--- Exercise objective ---
Convert the records from the line with "Open the @bitgetresearch" to the line with "[x=934, y=493]", both included, into a JSON list of strings with one string per line and no blank lines.

* * *

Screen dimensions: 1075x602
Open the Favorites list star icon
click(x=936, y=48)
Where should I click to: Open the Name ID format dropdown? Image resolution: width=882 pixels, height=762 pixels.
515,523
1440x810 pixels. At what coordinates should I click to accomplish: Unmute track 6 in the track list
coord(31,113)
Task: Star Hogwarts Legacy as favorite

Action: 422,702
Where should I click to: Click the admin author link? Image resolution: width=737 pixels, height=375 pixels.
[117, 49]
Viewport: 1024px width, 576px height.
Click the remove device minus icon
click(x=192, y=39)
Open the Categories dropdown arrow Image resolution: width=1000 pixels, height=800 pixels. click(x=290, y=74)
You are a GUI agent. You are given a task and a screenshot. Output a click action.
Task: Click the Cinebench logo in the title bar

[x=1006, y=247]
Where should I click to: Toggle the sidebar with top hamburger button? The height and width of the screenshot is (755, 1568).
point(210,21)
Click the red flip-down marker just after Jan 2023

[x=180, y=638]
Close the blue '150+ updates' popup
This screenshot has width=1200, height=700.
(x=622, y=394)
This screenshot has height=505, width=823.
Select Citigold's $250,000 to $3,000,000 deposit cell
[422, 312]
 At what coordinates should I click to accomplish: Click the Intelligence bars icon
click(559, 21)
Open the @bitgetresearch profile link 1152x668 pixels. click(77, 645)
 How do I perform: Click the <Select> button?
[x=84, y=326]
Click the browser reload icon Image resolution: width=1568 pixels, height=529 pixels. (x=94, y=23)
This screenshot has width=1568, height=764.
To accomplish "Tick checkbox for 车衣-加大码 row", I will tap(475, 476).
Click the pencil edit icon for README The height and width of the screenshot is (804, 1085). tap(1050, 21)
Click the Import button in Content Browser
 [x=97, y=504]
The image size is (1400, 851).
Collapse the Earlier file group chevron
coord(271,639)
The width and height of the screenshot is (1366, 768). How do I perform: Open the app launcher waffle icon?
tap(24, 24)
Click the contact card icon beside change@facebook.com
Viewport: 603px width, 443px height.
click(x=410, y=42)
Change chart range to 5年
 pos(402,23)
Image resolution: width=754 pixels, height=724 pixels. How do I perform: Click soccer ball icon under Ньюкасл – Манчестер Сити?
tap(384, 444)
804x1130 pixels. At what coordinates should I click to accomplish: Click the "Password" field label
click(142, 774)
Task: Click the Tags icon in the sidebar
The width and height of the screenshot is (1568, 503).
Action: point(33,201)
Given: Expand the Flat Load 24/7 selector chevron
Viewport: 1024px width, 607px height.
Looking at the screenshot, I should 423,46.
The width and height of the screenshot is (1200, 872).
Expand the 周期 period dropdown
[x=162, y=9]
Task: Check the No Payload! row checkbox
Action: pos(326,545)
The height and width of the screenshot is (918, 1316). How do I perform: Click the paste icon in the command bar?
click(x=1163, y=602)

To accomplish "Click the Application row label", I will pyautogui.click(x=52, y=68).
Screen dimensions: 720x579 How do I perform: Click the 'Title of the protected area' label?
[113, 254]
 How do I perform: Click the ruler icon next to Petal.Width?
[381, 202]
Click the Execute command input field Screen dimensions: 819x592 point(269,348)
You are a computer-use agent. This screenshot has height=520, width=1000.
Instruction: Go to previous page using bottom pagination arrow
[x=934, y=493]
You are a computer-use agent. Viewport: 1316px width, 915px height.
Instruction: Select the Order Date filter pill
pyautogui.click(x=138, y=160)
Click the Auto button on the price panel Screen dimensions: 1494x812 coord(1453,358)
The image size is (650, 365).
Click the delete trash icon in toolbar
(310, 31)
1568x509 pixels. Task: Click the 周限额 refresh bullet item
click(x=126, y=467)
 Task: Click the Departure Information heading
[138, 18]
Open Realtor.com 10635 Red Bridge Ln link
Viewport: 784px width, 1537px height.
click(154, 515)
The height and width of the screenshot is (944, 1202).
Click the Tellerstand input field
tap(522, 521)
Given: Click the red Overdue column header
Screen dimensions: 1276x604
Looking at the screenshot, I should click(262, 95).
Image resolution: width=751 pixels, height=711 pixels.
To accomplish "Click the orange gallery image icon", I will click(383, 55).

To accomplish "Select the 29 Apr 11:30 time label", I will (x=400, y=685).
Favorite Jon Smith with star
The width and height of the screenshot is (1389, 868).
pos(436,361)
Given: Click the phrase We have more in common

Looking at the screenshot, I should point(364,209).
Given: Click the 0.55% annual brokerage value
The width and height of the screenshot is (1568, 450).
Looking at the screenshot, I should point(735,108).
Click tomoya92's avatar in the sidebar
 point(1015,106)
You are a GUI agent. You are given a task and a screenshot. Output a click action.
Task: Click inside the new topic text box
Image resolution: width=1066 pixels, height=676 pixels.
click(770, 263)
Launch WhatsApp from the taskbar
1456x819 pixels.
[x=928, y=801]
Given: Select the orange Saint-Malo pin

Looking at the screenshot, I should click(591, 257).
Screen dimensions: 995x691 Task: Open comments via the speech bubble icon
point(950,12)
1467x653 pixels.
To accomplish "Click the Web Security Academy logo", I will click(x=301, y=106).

* * *

--- Reply to the task ---
[
  "Open the @bitgetresearch profile link 1152x668 pixels. click(77, 645)",
  " How do I perform: Click the <Select> button?",
  "[x=84, y=326]",
  "Click the browser reload icon Image resolution: width=1568 pixels, height=529 pixels. (x=94, y=23)",
  "This screenshot has width=1568, height=764.",
  "To accomplish \"Tick checkbox for 车衣-加大码 row\", I will tap(475, 476).",
  "Click the pencil edit icon for README The height and width of the screenshot is (804, 1085). tap(1050, 21)",
  "Click the Import button in Content Browser",
  " [x=97, y=504]",
  "The image size is (1400, 851).",
  "Collapse the Earlier file group chevron",
  "coord(271,639)",
  "The width and height of the screenshot is (1366, 768). How do I perform: Open the app launcher waffle icon?",
  "tap(24, 24)",
  "Click the contact card icon beside change@facebook.com",
  "Viewport: 603px width, 443px height.",
  "click(x=410, y=42)",
  "Change chart range to 5年",
  " pos(402,23)",
  "Image resolution: width=754 pixels, height=724 pixels. How do I perform: Click soccer ball icon under Ньюкасл – Манчестер Сити?",
  "tap(384, 444)",
  "804x1130 pixels. At what coordinates should I click to accomplish: Click the \"Password\" field label",
  "click(142, 774)",
  "Task: Click the Tags icon in the sidebar",
  "The width and height of the screenshot is (1568, 503).",
  "Action: point(33,201)",
  "Given: Expand the Flat Load 24/7 selector chevron",
  "Viewport: 1024px width, 607px height.",
  "Looking at the screenshot, I should 423,46.",
  "The width and height of the screenshot is (1200, 872).",
  "Expand the 周期 period dropdown",
  "[x=162, y=9]",
  "Task: Check the No Payload! row checkbox",
  "Action: pos(326,545)",
  "The height and width of the screenshot is (918, 1316). How do I perform: Click the paste icon in the command bar?",
  "click(x=1163, y=602)",
  "To accomplish \"Click the Application row label\", I will pyautogui.click(x=52, y=68).",
  "Screen dimensions: 720x579 How do I perform: Click the 'Title of the protected area' label?",
  "[113, 254]",
  " How do I perform: Click the ruler icon next to Petal.Width?",
  "[381, 202]",
  "Click the Execute command input field Screen dimensions: 819x592 point(269,348)",
  "You are a computer-use agent. This screenshot has height=520, width=1000.",
  "Instruction: Go to previous page using bottom pagination arrow",
  "[x=934, y=493]"
]